Tim Dobson

I'm Tim and I suck at handwriting

11 November 2012

4 min read

When people see my handwriting, they sometimes joke,

“oh so that’s why you work with computers

but reflecting on it, that probably does relate to it in some way.

Throughout my school life, I sucked at handwriting.

My wonderful handwriting...
My wonderful handwriting...

I mean really sucked. I was slow, it was scruffy, and generally larger than that of my peers. I resented it and generally disliked everything about it – being told  I had to do a long bit of writing was awful.

In primary school, I learnt that every teacher would have a go at “getting me to improve my handwriting” but it wasn’t as simple as that for me. Whenever I switched teacher, I chose not to use my ‘best’ handwriting straight away, so that the new teacher would notice a vague improvement over time. Occasionally teachers would say “oh feel free to spend longer, writing it slowly”, but why would I want to write something really boring, much more slowly, for a mediocre boost in legibility, with a very small amount of recognition for the time and effort involved, especially when, heck, almost anything is more exciting that writing!

In secondary school, I made various academic choices based on the fact that some subjects (*ahem* history), appeared to be more about how fast you could write rather than what you knew – whilst I got some support in terms of extra time – essentially handwriting was still an unwanted exercise. I made various sets of revision notes in various classes, but I was much better at remembering stuff, and quickly reading through a text book than bothering to understand what I’d appeased a teacher with several months back.

How evaporation in lagoons works
How evaporation in lagoons works

Midway through secondary school, I started word processed as many pieces of homework as I could get away with. Some teachers had the idea that rewriting an A4 sheet to make a small correction wasn’t a big deal. For me, it was a big deal. All my GCSE coursework that possibly could be, was word processed or drawn electronically, so that corrections didn’t require painful amounts of work.

By college, I used my own laptop in almost every lesson that involved any potential handwriting, though I remember that I continued to use handwrite some of my french classes, simply because I couldn’t be bothered to learn the codes for the accented letters. There were however, some incredibly technologically inefficient days when I spent the lesson (*ahem* geology) copying what the teacher had written in the presentation displayed on the projector, down into a word processing document on my laptop.

Whilst, my distaste for handwriting certainly didn’t seal my envelope for the technology industry, it must have had a knock on effect – the fact I was spending more time attached to a computer meant that technology related things were more appealing, more accessible, and actually somewhat important for my school work. The incentive to investigate and evaluate any tool that could make my work at school any easier (combined with the fact that evaluating a bit of software is more interesting than writing actual physics coursework methodology) meant that I familiarised myself quite well lots of different bits of software, as time moved on, increasingly on linux systems..

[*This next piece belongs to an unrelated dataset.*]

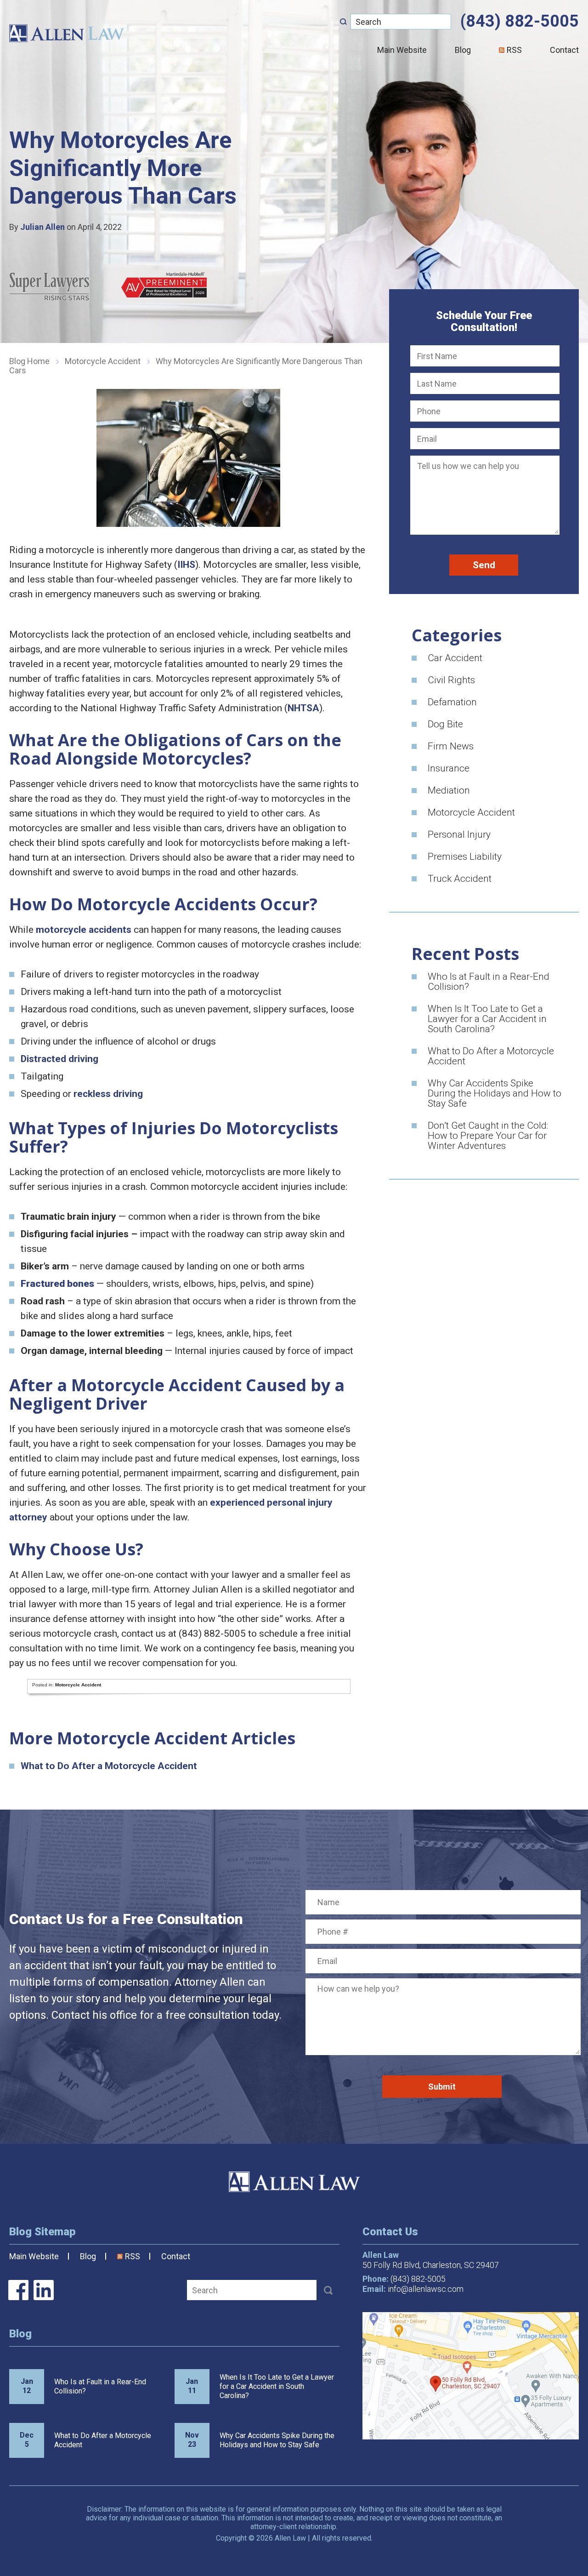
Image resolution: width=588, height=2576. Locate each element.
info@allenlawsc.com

Since leaving the formal educational system, I could probably count the times my handwriting skills have been put into use on both hands.

For note taking, I vastly prefer my memory, recordings, or keyboard interfaces, and the only times I can imagine I’ve had to use hand writing is on official forms of various sorts.

On the flip side however, I write more than I ever have – a large proportion of my job involves writing to customers, I’ve written many many words on this blog for fun – what a strange concept!

I think once I was able to separate writing from making figures with a pen, and once I was able to separate, writing about things I didn’t really care about, to writing about things I did care about, I was able to actually get to grips with it.

The  idea that I’d have a log where I wrote stuff everyday – would have – at one point in time, not all that long ago, seemed like the least appealing idea ever – but I’m now 11 days through my plan to blog every day this month!

Comments (1)

Joe

12 November 2012

This is really interesting. I too struggled with handwriting all the way though primary school (although by the sounds of things, not to the same extent as you). I used to hate writing out long pieces of text in GCSEs, and A-level Spanish as well, but sometime last year I realised that I missed it. So I got out my old fountain pen and started keeping an old-fashioned dead-tree and ink diary and it really helped reclaim handwriting and give it a feeling of pleasure for me.

Now, doing Maths as well at CS at uni, I take all my maths notes by hand, because the notation and diagrams would just be too complicated to do on a keyboard interface, and you can’t really take an audio recording of a formula or a proof.